Nur bedingt nobel: Die israelfeindliche BDS-Bewegung ist für den Friedensnobelpreis nominiert. Foto: imago stock&people

Der Literaturnobelpreis fällt dieses Jahr ins Wasser. Schuld ist ein, wie man auf Kölsch sagt, »Föttchesföhler«, der die Schwedische Akademie aufgemischt hat, von der die schon wegen der Dotierung mit 750.000 Euro hoch begehrte Auszeichnung verliehen wird.

Das ist schade, weil damit auch zwei in bildungsbürgerlichen Kreisen beliebte Gesellschaftsspiele flachfallen: Die Raterunde »Wer kriegt den Preis?« vor der Verleihung, und nach Bekanntgabe des Empfängers »Wer ist das? Nie von dem/der gehört.« (Jüdische Variante: »Ist das jemand von uns?«)

boykott Natürlich gibt es auch noch andere Nobelpreise – für Medizin, Physik, Chemie und Volkswirtschaft. Aber um da mitreden zu können, muss man sich in der Materie etwas auskennen. Von Literatur dagegen versteht jeder etwas. Wie vom Nahostkonflikt. Womit wir beim Friedensnobelpreis sind. Für den ist dieses Jahr unter anderem die israelfeindliche BDS-Bewegung nominiert. Das sind die Leute, die eine Berliner Kulturveranstaltung boykottierten, weil ein israelischer Teilnehmer 500 Euro Reisekostenzuschuss von seiner Regierung bekommen hatte.
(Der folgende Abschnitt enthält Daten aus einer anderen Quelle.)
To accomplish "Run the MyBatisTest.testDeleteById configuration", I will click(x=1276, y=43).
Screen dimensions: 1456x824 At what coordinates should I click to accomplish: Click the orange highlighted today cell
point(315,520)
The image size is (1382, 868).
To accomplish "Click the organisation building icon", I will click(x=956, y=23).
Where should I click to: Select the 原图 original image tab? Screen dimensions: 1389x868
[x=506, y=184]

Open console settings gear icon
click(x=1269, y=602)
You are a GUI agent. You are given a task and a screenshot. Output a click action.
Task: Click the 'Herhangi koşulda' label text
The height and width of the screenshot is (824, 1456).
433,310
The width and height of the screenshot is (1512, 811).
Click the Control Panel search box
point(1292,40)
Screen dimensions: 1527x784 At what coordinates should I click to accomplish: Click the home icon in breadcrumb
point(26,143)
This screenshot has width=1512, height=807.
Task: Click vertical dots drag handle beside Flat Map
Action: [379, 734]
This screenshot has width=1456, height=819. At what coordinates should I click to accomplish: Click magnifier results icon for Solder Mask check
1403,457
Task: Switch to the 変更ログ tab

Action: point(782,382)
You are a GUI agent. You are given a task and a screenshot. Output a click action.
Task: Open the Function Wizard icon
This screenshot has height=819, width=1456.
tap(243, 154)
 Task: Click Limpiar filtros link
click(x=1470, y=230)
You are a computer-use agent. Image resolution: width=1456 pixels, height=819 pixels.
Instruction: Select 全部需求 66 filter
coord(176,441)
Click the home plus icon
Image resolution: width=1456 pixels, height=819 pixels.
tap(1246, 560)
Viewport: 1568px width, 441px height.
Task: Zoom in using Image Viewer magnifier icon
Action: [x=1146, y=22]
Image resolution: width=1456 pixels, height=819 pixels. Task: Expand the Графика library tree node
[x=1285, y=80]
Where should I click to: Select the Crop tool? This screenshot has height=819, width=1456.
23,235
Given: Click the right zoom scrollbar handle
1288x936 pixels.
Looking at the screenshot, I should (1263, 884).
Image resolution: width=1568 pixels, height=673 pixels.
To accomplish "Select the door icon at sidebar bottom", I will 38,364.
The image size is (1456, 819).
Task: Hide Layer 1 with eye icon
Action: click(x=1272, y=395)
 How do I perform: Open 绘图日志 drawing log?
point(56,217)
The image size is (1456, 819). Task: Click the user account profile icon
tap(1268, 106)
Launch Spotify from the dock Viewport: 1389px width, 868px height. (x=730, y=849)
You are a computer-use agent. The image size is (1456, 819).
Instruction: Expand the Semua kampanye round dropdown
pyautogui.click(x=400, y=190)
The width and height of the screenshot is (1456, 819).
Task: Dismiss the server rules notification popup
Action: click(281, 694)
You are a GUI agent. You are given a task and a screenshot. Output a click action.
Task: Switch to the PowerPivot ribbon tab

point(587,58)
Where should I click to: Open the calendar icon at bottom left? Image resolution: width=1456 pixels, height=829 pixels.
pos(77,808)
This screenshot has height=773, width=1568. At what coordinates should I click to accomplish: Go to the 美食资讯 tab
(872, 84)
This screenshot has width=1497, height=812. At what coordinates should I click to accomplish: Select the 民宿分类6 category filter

Nun sagt eine Nominierung noch nichts aus. 1939 war Adolf Hitler für den Friedensnobelpreis vorgeschlagen worden, bekam ihn aber dann doch nicht und fing aus Frustration darüber den Zweiten Weltkrieg an. Die Chancen, dass BDS am 10. Dezember nach Oslo eingeladen wird, sind gering. Bei dem britischen Wettanbieter Ladbrokes werden die Israelboykotteure nur unter »Andere« gelistet. Ganz oben stehen dort aktuell Kim Jong-un und sein südkoreanischer Kollege Moon Jae-in mit einer Quote von 4 zu 6, gefolgt von Donald Trump mit 10 zu 1 und weiter unten Angela Merkel mit 16 zu 1. Von unseren Leuten ist keiner dabei. Nicht einmal Bibi Netanjahu.

BDS sollte sich dennoch nicht grämen. Wenn Oslo nicht klappt, gibt es noch viele andere schöne Ehrungen, bei denen Antizionisten traditionell beste Chancen besitzen. Zum Beispiel den Erich-Maria-Remarque-Friedenspreis der Stadt Osnabrück, den schon Uri Avnery und Henning Mankell erhalten haben.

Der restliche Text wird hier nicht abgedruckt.